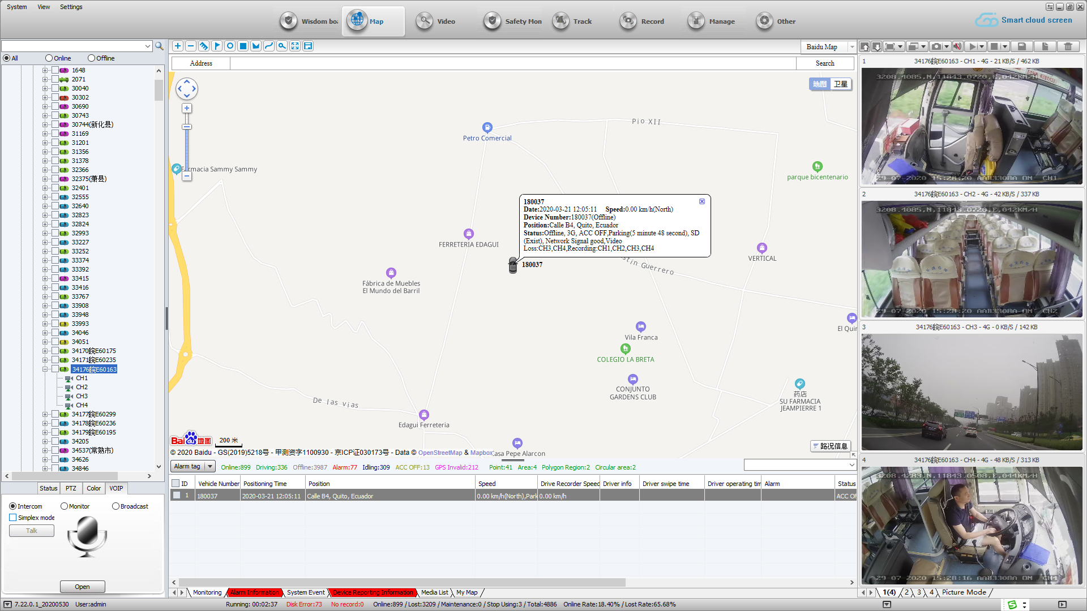The width and height of the screenshot is (1087, 611).
Task: Switch to the PTZ tab
Action: point(71,488)
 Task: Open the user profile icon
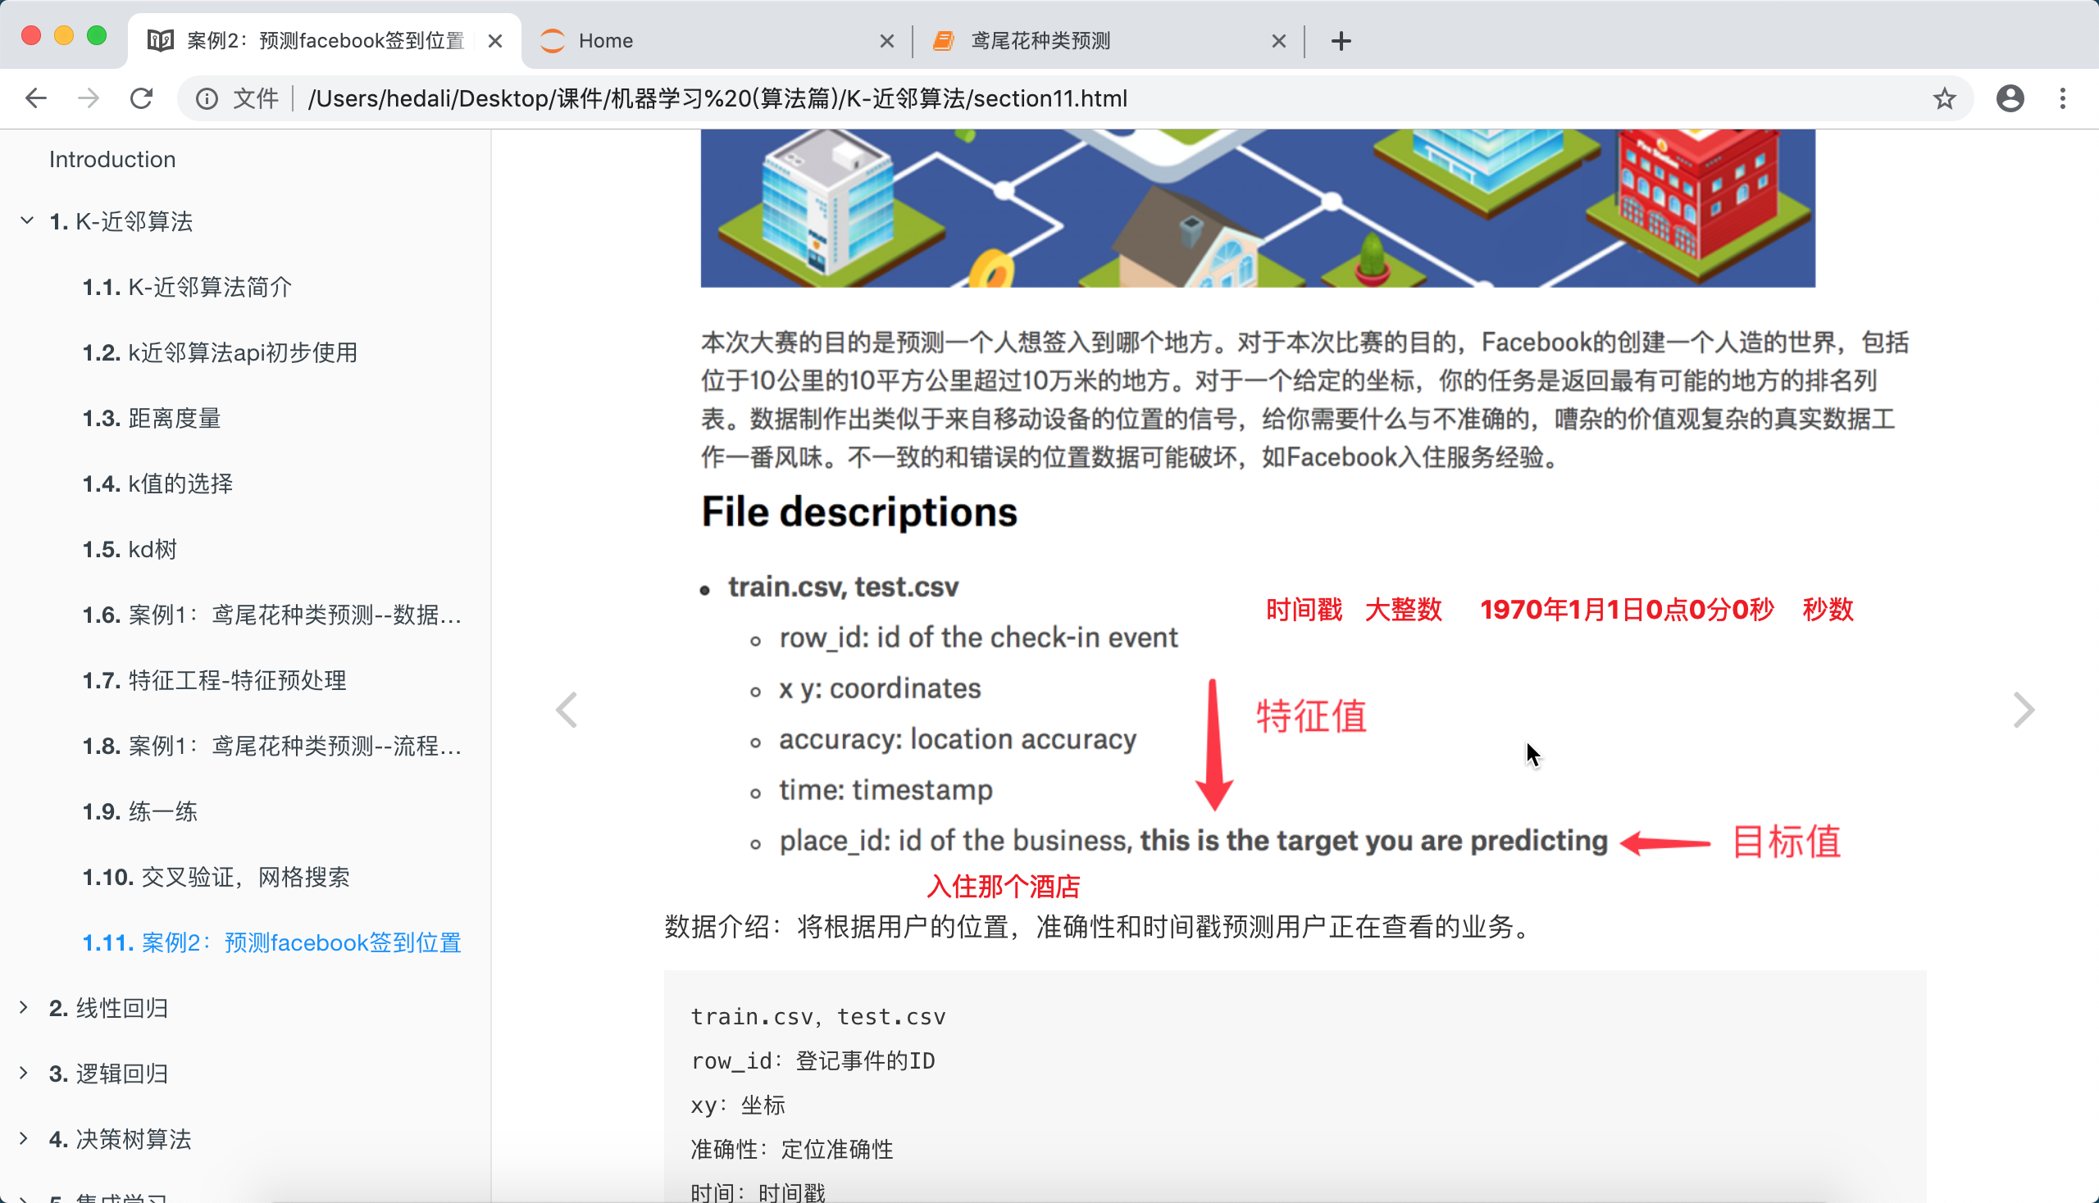pyautogui.click(x=2010, y=98)

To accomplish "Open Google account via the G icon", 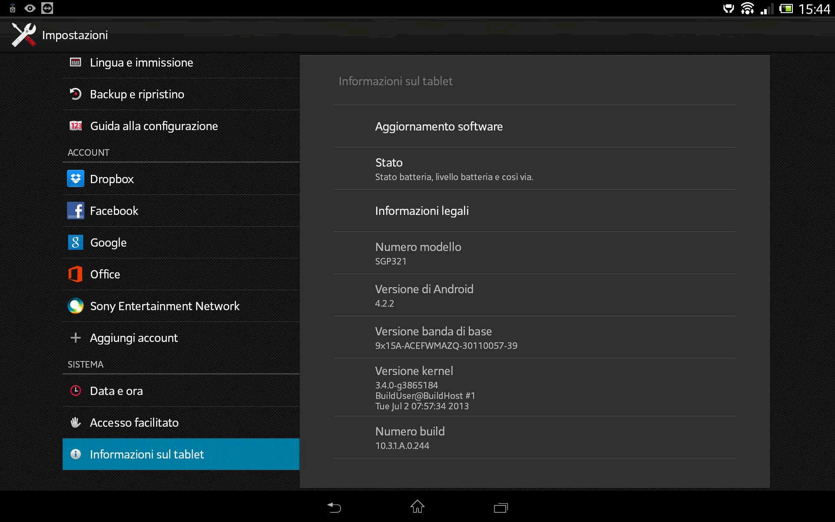I will point(76,242).
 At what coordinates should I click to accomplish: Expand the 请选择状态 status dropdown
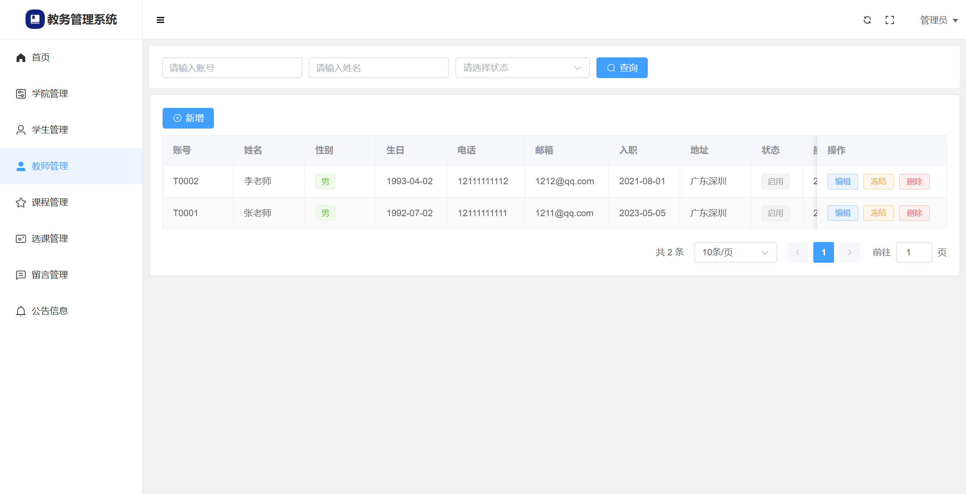522,68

### Your instructions
Reproduce exactly and only the lines from the "At what coordinates" line to the last line of the records above. Do not carry over any pictures.

### Output below
 At what coordinates should I click to accomplish: Expand the 请选择状态 status dropdown
522,68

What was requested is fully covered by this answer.